Could you write out the records below exactly as they appear?

**Records for the exercise**:
- - - -

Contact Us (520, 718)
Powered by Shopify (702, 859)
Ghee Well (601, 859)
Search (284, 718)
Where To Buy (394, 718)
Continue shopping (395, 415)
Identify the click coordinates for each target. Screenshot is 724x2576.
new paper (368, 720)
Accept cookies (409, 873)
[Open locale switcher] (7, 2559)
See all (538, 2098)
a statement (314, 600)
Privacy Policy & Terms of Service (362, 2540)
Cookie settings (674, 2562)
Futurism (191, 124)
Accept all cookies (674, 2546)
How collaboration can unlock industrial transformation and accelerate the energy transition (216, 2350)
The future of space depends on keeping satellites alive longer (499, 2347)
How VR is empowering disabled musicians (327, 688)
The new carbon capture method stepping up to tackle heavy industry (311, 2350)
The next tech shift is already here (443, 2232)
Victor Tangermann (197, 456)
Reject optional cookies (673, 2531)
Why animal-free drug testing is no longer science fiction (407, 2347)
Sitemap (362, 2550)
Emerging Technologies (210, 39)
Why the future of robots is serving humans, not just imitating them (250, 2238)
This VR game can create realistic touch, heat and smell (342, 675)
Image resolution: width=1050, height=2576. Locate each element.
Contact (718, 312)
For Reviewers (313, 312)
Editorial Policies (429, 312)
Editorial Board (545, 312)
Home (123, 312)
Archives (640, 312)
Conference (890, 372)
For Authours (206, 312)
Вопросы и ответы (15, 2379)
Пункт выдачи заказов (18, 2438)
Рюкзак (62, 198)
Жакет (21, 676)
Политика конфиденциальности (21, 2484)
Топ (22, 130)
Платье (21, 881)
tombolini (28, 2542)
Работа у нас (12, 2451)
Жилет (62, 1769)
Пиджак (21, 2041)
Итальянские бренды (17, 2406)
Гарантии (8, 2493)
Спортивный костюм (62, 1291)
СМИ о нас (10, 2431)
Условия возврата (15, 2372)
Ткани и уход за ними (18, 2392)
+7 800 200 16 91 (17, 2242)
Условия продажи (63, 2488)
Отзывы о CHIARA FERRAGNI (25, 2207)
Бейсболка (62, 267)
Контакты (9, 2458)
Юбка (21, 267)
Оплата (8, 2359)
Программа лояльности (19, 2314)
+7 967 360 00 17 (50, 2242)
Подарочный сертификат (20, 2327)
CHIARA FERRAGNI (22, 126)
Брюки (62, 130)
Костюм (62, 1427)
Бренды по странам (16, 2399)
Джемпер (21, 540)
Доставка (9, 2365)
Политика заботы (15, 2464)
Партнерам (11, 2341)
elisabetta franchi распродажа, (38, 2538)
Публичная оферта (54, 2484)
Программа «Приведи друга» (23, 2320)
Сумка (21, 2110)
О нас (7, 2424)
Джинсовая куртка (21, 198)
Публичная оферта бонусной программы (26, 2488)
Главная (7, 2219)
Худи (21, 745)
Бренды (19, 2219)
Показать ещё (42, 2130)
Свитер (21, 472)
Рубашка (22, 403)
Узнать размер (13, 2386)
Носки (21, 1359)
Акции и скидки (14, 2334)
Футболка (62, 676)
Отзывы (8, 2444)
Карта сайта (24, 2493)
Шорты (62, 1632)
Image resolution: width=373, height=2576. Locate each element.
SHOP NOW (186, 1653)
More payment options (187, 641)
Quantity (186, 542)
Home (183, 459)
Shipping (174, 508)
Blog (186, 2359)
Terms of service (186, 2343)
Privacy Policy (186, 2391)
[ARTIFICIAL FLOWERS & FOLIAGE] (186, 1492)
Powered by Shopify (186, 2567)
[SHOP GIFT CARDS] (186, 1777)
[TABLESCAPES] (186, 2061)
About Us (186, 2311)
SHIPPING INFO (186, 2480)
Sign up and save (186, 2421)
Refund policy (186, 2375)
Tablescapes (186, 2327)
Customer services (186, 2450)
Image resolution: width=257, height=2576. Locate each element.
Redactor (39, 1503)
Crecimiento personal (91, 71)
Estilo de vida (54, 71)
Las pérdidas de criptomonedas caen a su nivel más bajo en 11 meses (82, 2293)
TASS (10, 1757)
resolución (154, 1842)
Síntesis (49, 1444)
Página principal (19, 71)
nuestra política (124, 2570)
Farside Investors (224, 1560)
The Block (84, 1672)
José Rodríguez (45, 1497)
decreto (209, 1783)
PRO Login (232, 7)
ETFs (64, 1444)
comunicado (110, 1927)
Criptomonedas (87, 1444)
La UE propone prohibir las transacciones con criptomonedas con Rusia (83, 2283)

- - - -

**Task solution**:
Contact Us (520, 718)
Powered by Shopify (702, 859)
Ghee Well (601, 859)
Search (284, 718)
Where To Buy (394, 718)
Continue shopping (395, 415)
Identify the click coordinates for each target. Screenshot is 724x2576.
new paper (368, 720)
Accept cookies (409, 873)
[Open locale switcher] (7, 2559)
See all (538, 2098)
a statement (314, 600)
Privacy Policy & Terms of Service (362, 2540)
Cookie settings (674, 2562)
Futurism (191, 124)
Accept all cookies (674, 2546)
How collaboration can unlock industrial transformation and accelerate the energy transition (216, 2350)
The future of space depends on keeping satellites alive longer (499, 2347)
How VR is empowering disabled musicians (327, 688)
The new carbon capture method stepping up to tackle heavy industry (311, 2350)
The next tech shift is already here (443, 2232)
Victor Tangermann (197, 456)
Reject optional cookies (673, 2531)
Why animal-free drug testing is no longer science fiction (407, 2347)
Sitemap (362, 2550)
Emerging Technologies (210, 39)
Why the future of robots is serving humans, not just imitating them (250, 2238)
This VR game can create realistic touch, heat and smell (342, 675)
Image resolution: width=1050, height=2576. Locate each element.
Contact (718, 312)
For Reviewers (313, 312)
Editorial Policies (429, 312)
Editorial Board (545, 312)
Home (123, 312)
Archives (640, 312)
Conference (890, 372)
For Authours (206, 312)
Вопросы и ответы (15, 2379)
Пункт выдачи заказов (18, 2438)
Рюкзак (62, 198)
Жакет (21, 676)
Политика конфиденциальности (21, 2484)
Топ (22, 130)
Платье (21, 881)
tombolini (28, 2542)
Работа у нас (12, 2451)
Жилет (62, 1769)
Пиджак (21, 2041)
Итальянские бренды (17, 2406)
Гарантии (8, 2493)
Спортивный костюм (62, 1291)
СМИ о нас (10, 2431)
Условия возврата (15, 2372)
Ткани и уход за ними (18, 2392)
+7 800 200 16 91 (17, 2242)
Условия продажи (63, 2488)
Отзывы о CHIARA FERRAGNI (25, 2207)
Бейсболка (62, 267)
Контакты (9, 2458)
Юбка (21, 267)
Оплата (8, 2359)
Программа лояльности (19, 2314)
+7 967 360 00 17 (50, 2242)
Подарочный сертификат (20, 2327)
CHIARA FERRAGNI (22, 126)
Брюки (62, 130)
Костюм (62, 1427)
Бренды по странам (16, 2399)
Джемпер (21, 540)
Доставка (9, 2365)
Политика заботы (15, 2464)
Партнерам (11, 2341)
elisabetta franchi распродажа, (38, 2538)
Публичная оферта (54, 2484)
Программа «Приведи друга» (23, 2320)
Сумка (21, 2110)
О нас (7, 2424)
Джинсовая куртка (21, 198)
Публичная оферта бонусной программы (26, 2488)
Главная (7, 2219)
Худи (21, 745)
Бренды (19, 2219)
Показать ещё (42, 2130)
Свитер (21, 472)
Рубашка (22, 403)
Узнать размер (13, 2386)
Носки (21, 1359)
Акции и скидки (14, 2334)
Футболка (62, 676)
Отзывы (8, 2444)
Карта сайта (24, 2493)
Шорты (62, 1632)
Image resolution: width=373, height=2576. Locate each element.
SHOP NOW (186, 1653)
More payment options (187, 641)
Quantity (186, 542)
Home (183, 459)
Shipping (174, 508)
Blog (186, 2359)
Terms of service (186, 2343)
Privacy Policy (186, 2391)
[ARTIFICIAL FLOWERS & FOLIAGE] (186, 1492)
Powered by Shopify (186, 2567)
[SHOP GIFT CARDS] (186, 1777)
[TABLESCAPES] (186, 2061)
About Us (186, 2311)
SHIPPING INFO (186, 2480)
Sign up and save (186, 2421)
Refund policy (186, 2375)
Tablescapes (186, 2327)
Customer services (186, 2450)
Image resolution: width=257, height=2576. Locate each element.
Redactor (39, 1503)
Crecimiento personal (91, 71)
Estilo de vida (54, 71)
Las pérdidas de criptomonedas caen a su nivel más bajo en 11 meses (82, 2293)
TASS (10, 1757)
resolución (154, 1842)
Síntesis (49, 1444)
Página principal (19, 71)
nuestra política (124, 2570)
Farside Investors (224, 1560)
The Block (84, 1672)
José Rodríguez (45, 1497)
decreto (209, 1783)
PRO Login (232, 7)
ETFs (64, 1444)
comunicado (110, 1927)
Criptomonedas (87, 1444)
La UE propone prohibir las transacciones con criptomonedas con Rusia (83, 2283)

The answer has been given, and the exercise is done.